_What to work on_
Across the records that follow, how many lines contain the string "dimensions"? Answer with the number only.

_Material to process_

⁂

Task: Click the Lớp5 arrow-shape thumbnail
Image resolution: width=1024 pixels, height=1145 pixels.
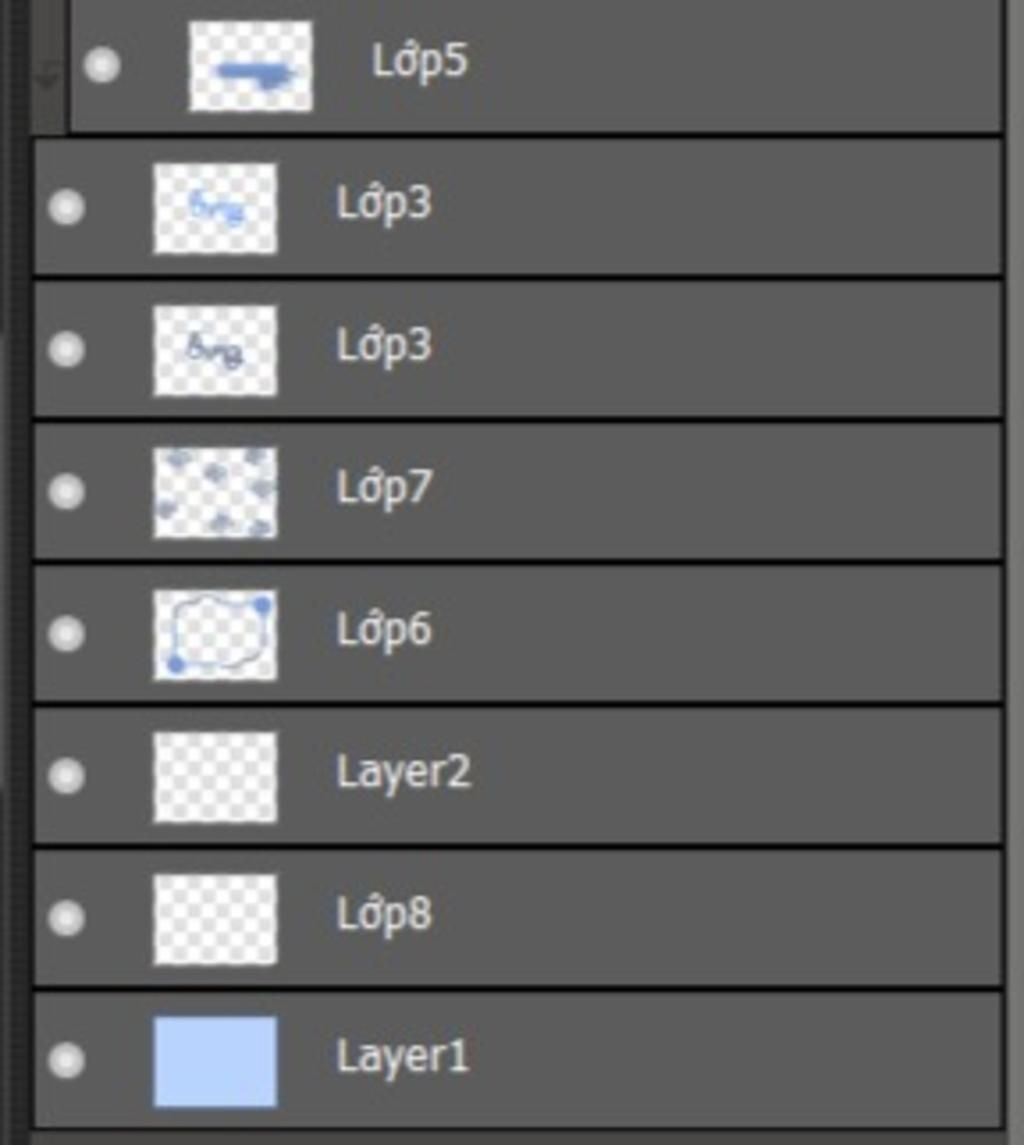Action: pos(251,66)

⁂

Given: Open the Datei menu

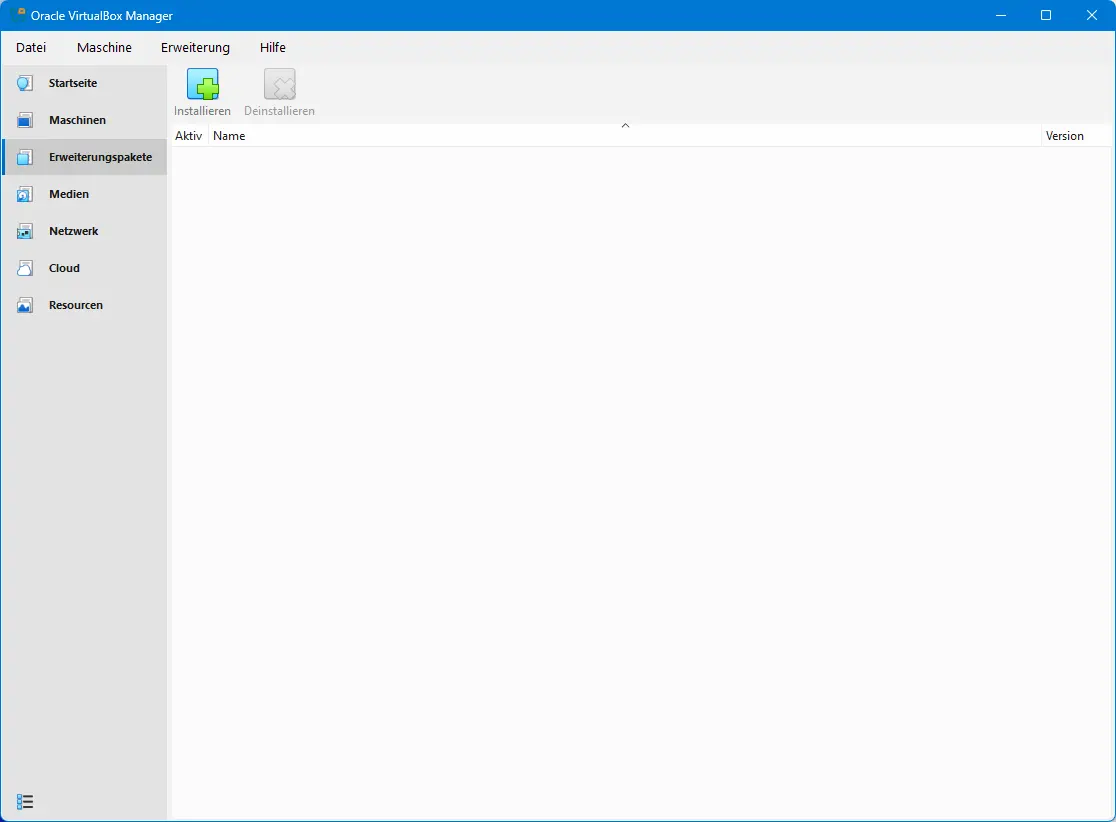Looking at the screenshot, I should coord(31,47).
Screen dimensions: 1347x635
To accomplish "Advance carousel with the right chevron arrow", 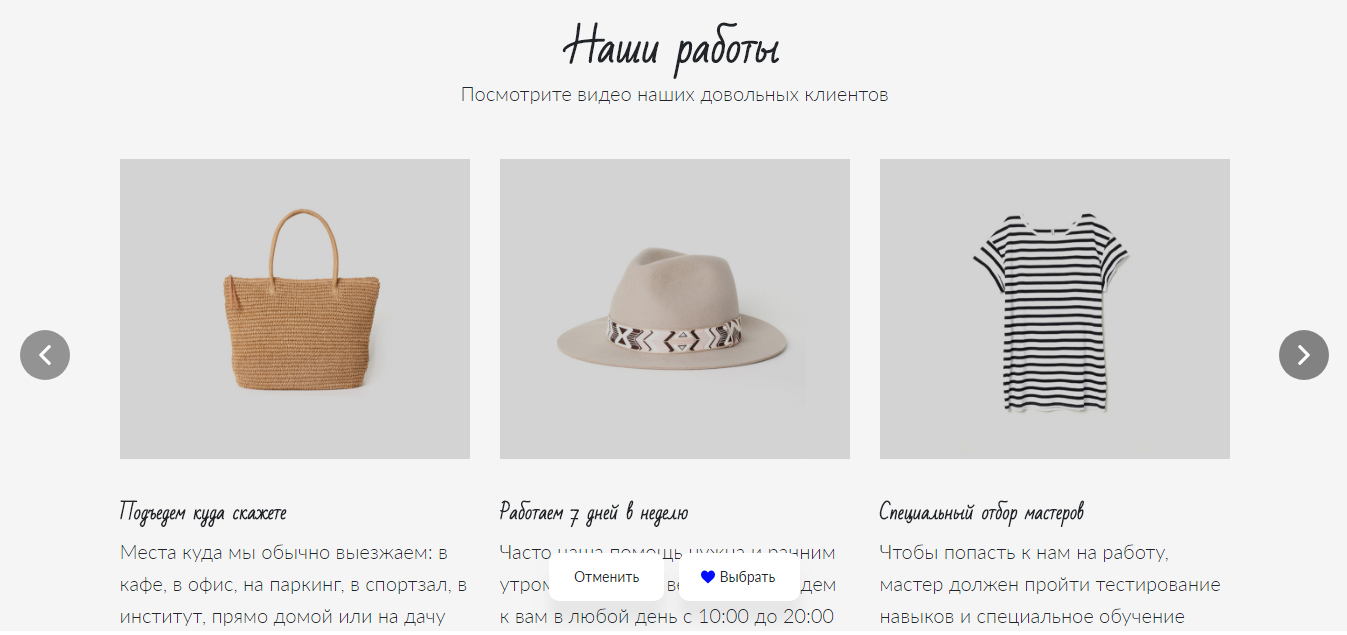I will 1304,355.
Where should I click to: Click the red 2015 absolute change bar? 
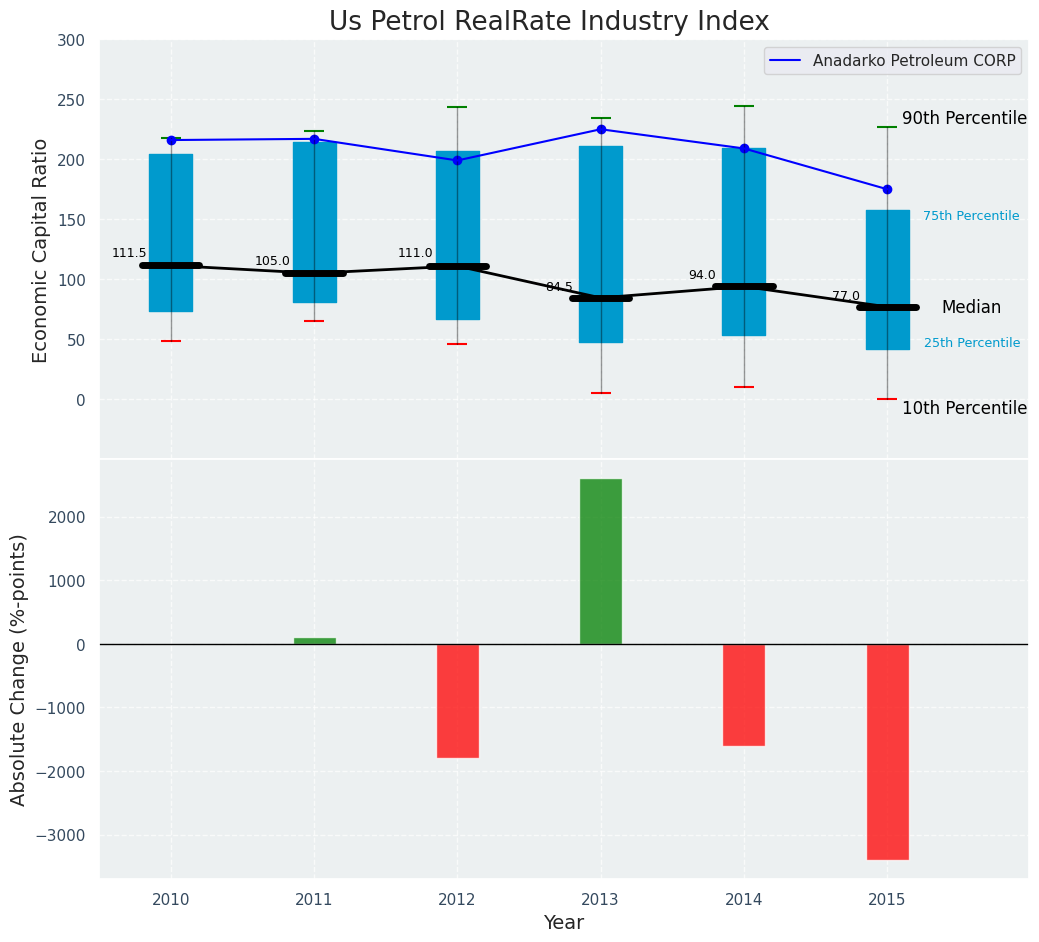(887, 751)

⁂

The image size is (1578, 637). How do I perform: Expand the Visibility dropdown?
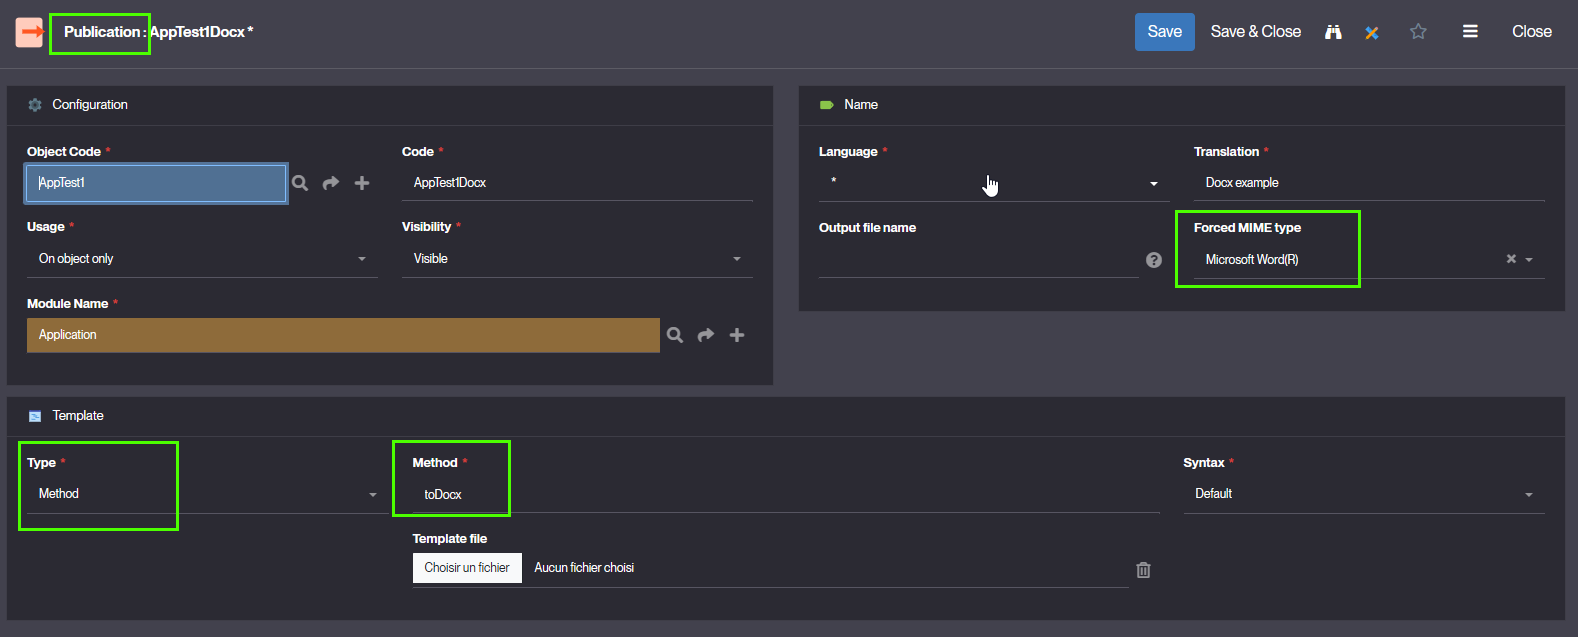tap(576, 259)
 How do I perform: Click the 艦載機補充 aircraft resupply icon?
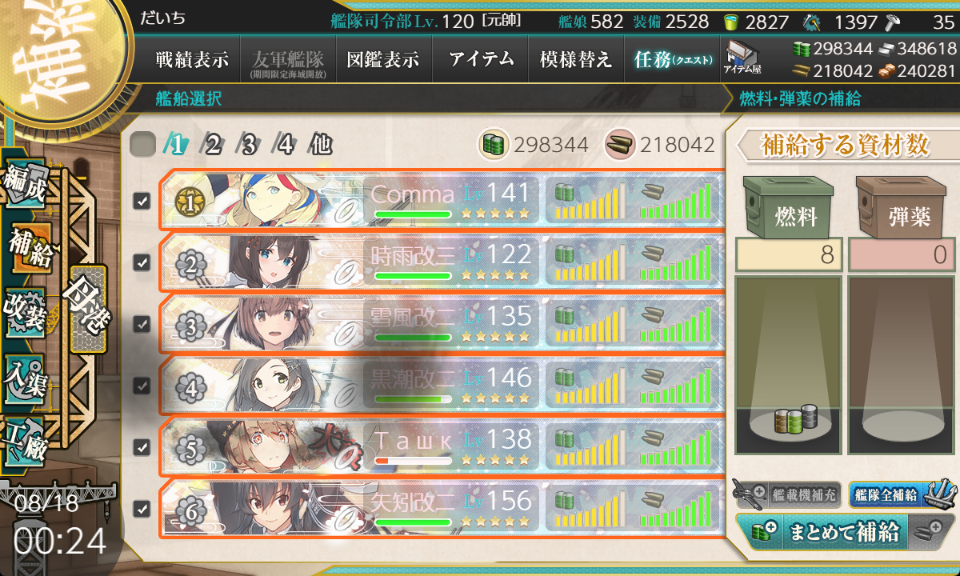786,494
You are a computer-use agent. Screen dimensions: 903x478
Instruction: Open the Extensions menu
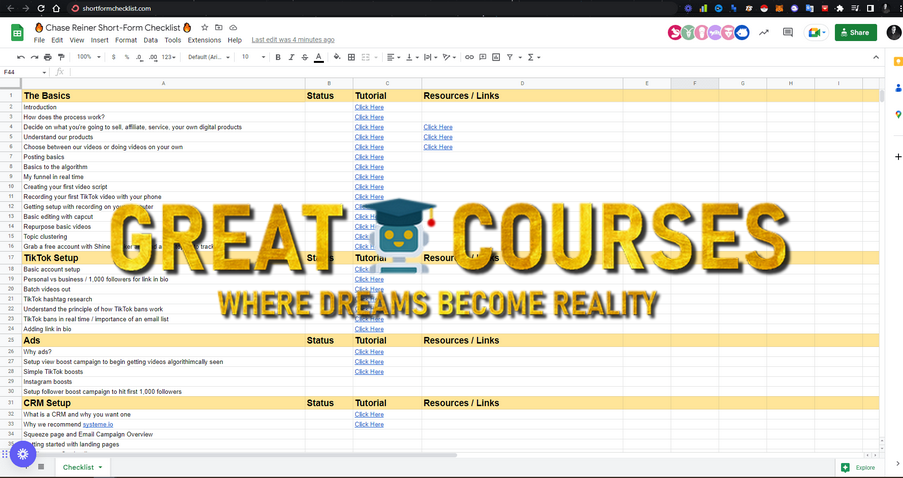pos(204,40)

⁂

_Completed task_
2